Friday, August 2, 2013

Amid the cloying dust, blaring car horns and beggars’ wails that echo through the ancient streets of Kathmandu, Nepal, a familiar sound emerges: the strains of pop star Psy’s “Gangnam Style.” In front of a crowd of giggling teenagers, a 50-year-old woman dances, blond hair flying, arms waving.

It’s impossible to tell that the laughing, confident onlookers she’s entertaining have been rescued from the clutches of child traffickers, Bloomberg Markets magazine will report in its September issue.

A week later, the same woman is in the hushed business-class cabin of a Cathay Pacific flight from Hong Kong to Sydney. She has work on her mind: directing a bank, negotiating the sale of a European covered-bond portfolio and convincing managers who control Australia’s $1.5 trillion in pension assets to place money with Wall Street funds.

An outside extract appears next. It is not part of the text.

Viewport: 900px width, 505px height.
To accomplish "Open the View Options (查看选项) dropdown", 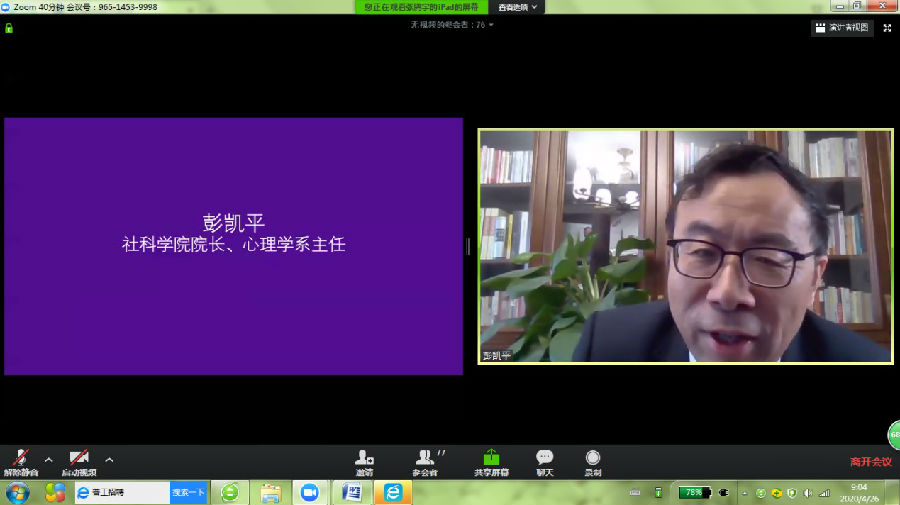I will tap(518, 7).
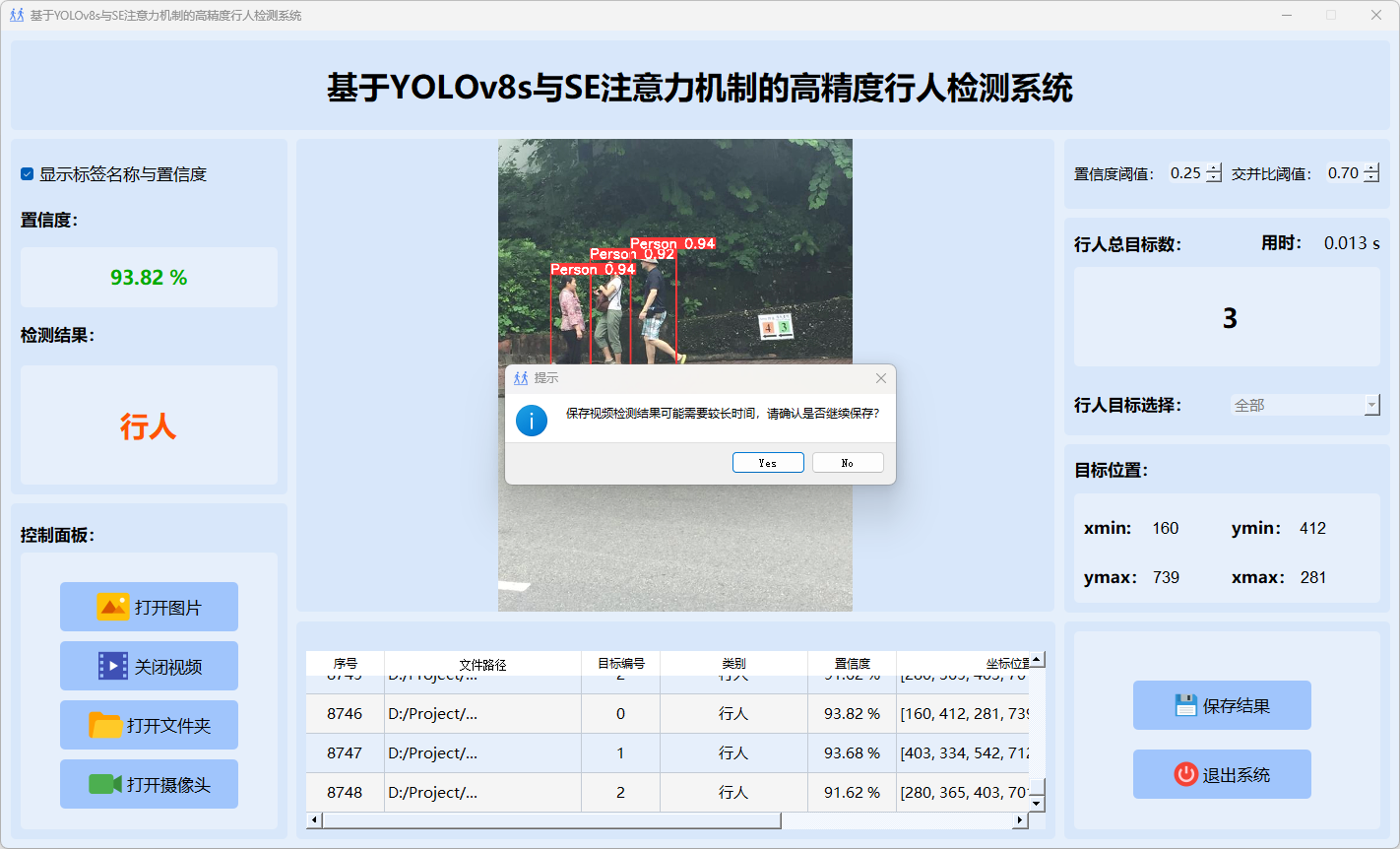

New Zealand-born Audette Exel lives a double life. In New York, London, Bermuda and Sydney, she’s a company director and the owner and head of Isis (Asia Pacific) Pty, which advises companies on mergers and raises money for fund managers such as New York-based Aquiline Capital Partners LLC. In the dirt-poor Himalayan foothills and civil war-ravaged East African bush, Exel is better known as the caftan-wearing founder and chief fundraiser of the Isis Foundation, which she says provides life-saving health care and education for 20,000 people a year in two of the world’s most impoverished nations, Nepal and Uganda.